Right now, as I sit in my chair and lean back comfortably into thought, my mind is a map. An unconventional map of places and faces and images and smells; and time. A map that is almost a living being, stretching into these several dimensions all at once. Like Flubber. Or plasma that the physicists talk about.
Tonight my mind is a map of all the points in space where I have left pieces of my heart. Over the past couple of days, perhaps even months, it has felt like that is what life seems to comprise of. Fragmenting your heart as you trek along and leaving a heart-crumb trail for you to look back at.
It makes me smile that I can follow the crumbs to the strangest of places. A piece of my heart is floating in the smell of filter coffee and coconut chutney at Brahman's Tiffin Room in Basavangudi. I can see a chunk that is embedded in the cobblestoned streets of Dresden's Altstadt. I laugh at the warm bit of heart hanging on for dear life as it speeds away from Kurla in a crowded Bombay local. A painfully large block of heart sits on the swing on my porch at home, stretching her legs to catch the rain with her toes.
I remember a scrap of heart in the cold nose of a puppy as he came home to me. More scraps in each moment over the past nine years when he has placed that nose over my feet. A dollop of heart perched precariously with four friends atop a bridge overlooking a highway.
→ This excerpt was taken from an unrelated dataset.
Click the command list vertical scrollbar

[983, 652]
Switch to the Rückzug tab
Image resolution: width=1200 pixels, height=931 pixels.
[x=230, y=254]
A slice of beating heart sprawled on sandy beach enjoying a silent moonrise with a old friend. A crackling fragment burning in a chowki bhaiyya's fire and basking in the light of good conversation.
I can hear words that hack away at a piece of my heart and viciously carry it over the phone line. There will always be a jigar ka tukda sitting cross-legged in the middle of C-lawns, with just black for company. And a shred of heart leaning against the cold marble wall of the temple near by, looking up and falling in love with the Pilani sky. Unforgettably, a tiny fraction of heart will be fluttering and shivering on a rooftop not too far away.
The map stretches against the walls of my mind till everything aches. Bones, thoughts and all. I open my eyes and in an instant, the heartcrumb trail is lost, the map pushed into a pin-size box behind a To-do-list and a flurry of scientific facts. Pay phone bill. Take out trash. Skin-derived precursor cells show similarities to embryonic neural crest cells.
I heave a sigh of something. It's a sad sort of feeling. And so for a quick moment, I place my hand over my chest and feel the familiar rumble. I see the box shake and rattle before going silent; and that somehow manages to be horribly tragic and strangely comforting at the same time.